Over a span of several months before the festival, a mentor leads each of the 10 film crews through all stages of planning and production. Mentors provide feedback on a rough cut of the film, then filmmakers submit the final version for the competition. SBCC dual enrollment student Santiago Bailey-Musacchio's mentor was Perry Lang, a director and actor, known for "An Interview with God" (2018), "Men of War" (1994) and "Little Vegas" (1990). 

1. Tell us about your film, "Object Permanence." What is it about and what was your inspiration for writing it?
The film tells the story of a family, a mother, a father, and their young son. The story takes place in a near future where the technology to bring deceased organisms back to life is an emerging technology, and the plot focuses on the family dealing with the death of the young boy's dog. 

The idea for the film came about because at the time of writing this it had just been the 200th anniversary of the publication of "Frankenstein" (the book), and so I had Frankenstein on the mind. I was thinking about that and reading something online about it when my dog happened to walk by. So the obvious question was "what if?"

2. How long did you work on the project from beginning to end?
The projects for the 10-10-10 started in October of 2018 and weren't done until late January. And on the night before it was due I stayed up until 4:00 a.m. finishing final edits. 

3. What part of the process did you enjoy the most?
I think my favorite part of making this film was actively being on set (unfortunately that's about 5% of the time spent on the film). I had a wonderful cast and crew and being able to see what I've written come to life thanks to them is an amazing experience. 

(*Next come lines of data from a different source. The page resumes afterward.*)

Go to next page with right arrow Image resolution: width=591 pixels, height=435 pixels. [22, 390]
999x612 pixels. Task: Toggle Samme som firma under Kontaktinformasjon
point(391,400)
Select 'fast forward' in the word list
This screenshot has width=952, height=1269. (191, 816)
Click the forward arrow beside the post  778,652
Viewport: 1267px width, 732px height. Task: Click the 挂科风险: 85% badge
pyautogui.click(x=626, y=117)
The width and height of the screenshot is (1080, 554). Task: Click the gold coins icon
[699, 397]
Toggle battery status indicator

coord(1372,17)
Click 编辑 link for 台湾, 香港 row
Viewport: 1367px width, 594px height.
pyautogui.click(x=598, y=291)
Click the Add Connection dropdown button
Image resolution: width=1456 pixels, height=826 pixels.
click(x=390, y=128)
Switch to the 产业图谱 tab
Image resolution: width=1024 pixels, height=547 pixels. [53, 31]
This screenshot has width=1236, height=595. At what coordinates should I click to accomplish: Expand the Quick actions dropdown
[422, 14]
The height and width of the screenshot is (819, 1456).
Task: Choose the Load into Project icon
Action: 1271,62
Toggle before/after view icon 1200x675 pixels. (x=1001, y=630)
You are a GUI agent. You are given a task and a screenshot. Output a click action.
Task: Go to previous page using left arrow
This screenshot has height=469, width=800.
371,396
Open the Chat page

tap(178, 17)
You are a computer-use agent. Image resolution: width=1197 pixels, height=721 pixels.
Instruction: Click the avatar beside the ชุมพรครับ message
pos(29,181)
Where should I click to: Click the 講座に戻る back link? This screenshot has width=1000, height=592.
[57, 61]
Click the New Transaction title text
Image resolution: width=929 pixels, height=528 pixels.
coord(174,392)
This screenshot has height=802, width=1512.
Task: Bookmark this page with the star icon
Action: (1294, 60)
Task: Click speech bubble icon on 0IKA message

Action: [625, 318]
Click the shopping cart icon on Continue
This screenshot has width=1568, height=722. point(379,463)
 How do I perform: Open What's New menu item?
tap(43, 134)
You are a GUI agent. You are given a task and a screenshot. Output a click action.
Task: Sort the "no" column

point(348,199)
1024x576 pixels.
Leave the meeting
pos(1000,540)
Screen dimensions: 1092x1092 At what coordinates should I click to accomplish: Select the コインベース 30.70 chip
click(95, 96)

4. What did you find most challenging?
I think the most challenging part of this is after the production is done and trying to tell the story because the editing is really what makes the story into a series of understandable shots. I started editing over winter break and spent every waking moment of winter break working on it. 

5. What are you planning to do next?
To be honest, I don't really know, I'm going to continue working on films but I don't think I'll be heading any major projects for a while. I'm going to try to work around on other films and try to do everything.